There were a few outstanding runners in and around my age in Waterford at the time: Philip Harty over middle and long distance, Larry Morrissey at middle distance and Austin Flavin over the sprint disciplines as well as the murderous, lung emptying 800 metres.
I was never in any of these lads’ leagues, but I still reflect on pipping Austin (who now works with Teagasc) to 800-metre gold on the grass track at Saint Augustine’s College in the U-16 1995 County 800 metre Final, with great satisfaction. It was the one and only time I got the better of Austin, whose passion for Gaelic Football would later supersede his abundant track talent.

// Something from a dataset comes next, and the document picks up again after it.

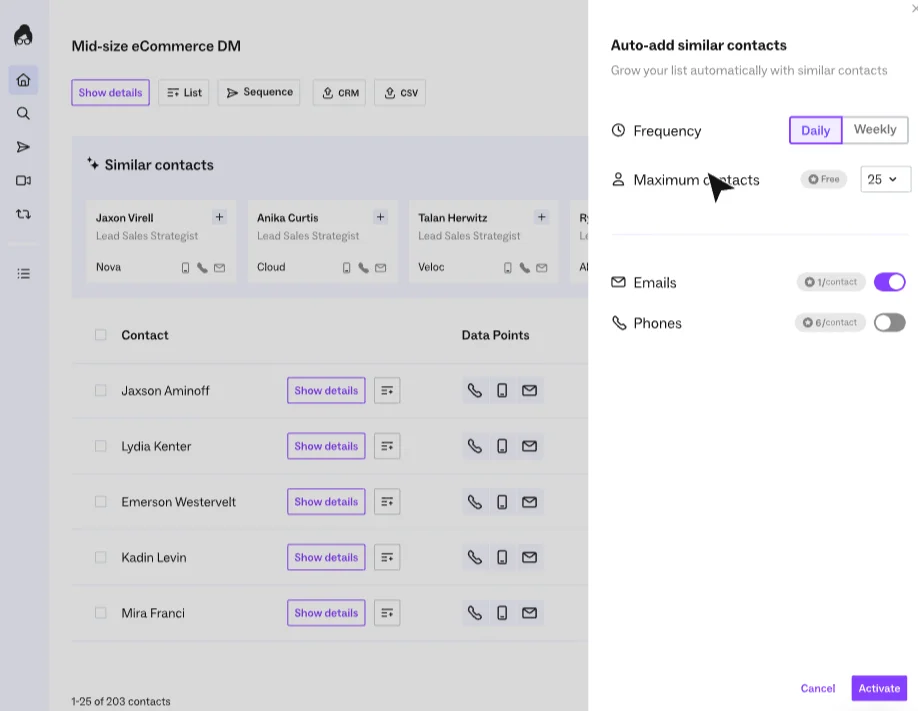Select the Weekly frequency option

tap(875, 129)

He was a great club mate, one of many I ran alongside in the colours of both Ring/Old Parish and West Waterford AC, which also included two fellow Portlaw lads, Trevor Walsh and Brian Swaby. And what times we had. The best of times. Two weeks ago, I packed my running gear before driving to Dungarvan to report on Waterford’s Munster Minor Football Championship draw with Limerick at Fraher Field. Manchester City and Tottenham might be playing out one of the great Champions League contests that same night, but once my reporting duties are dispensed with, I take a short spin to the gates of Saint Augustine’s College.I’ve not run here for over 20 years, but on that mild Wednesday night, 14 weeks into my running re-boot, the time feels like for a long overdue reunion with one of the country’s most celebrated cross-country circuits. I run just one lap in the twilight and it catalyses so many wonderful memories, of track success here during dry summers, and thriving in the cross-country treacle in both club and school colours over its fast, relatively flat route. I remember jumping into my Dad’s arms after a top 20 finish in the Munster Schools Cross Country Championship here: as one of six kids, those one-on-one moments with either parent are as precious as they are few. And how I treasure that embrace now.

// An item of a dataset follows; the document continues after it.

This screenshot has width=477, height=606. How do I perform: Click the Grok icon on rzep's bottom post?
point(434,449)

I remember the adrenaline surge and near shock catalysed by winning my first County Cross County title here. I remember the handshakes, the encouragement and the joy of competition. The magic of it.
Last Saturday, I managed to run six miles in an hour flat. In the 16 weeks since I resumed running, I’ve shed 25 pounds and now weigh just over 15 stone (95kg). I might never have a medal around my neck again, but I’ve regained a love of running I thought I’d never recapture. I enthusiastically plan to kick, scream and stride as purposefully into my 40s as I can. And it feels great.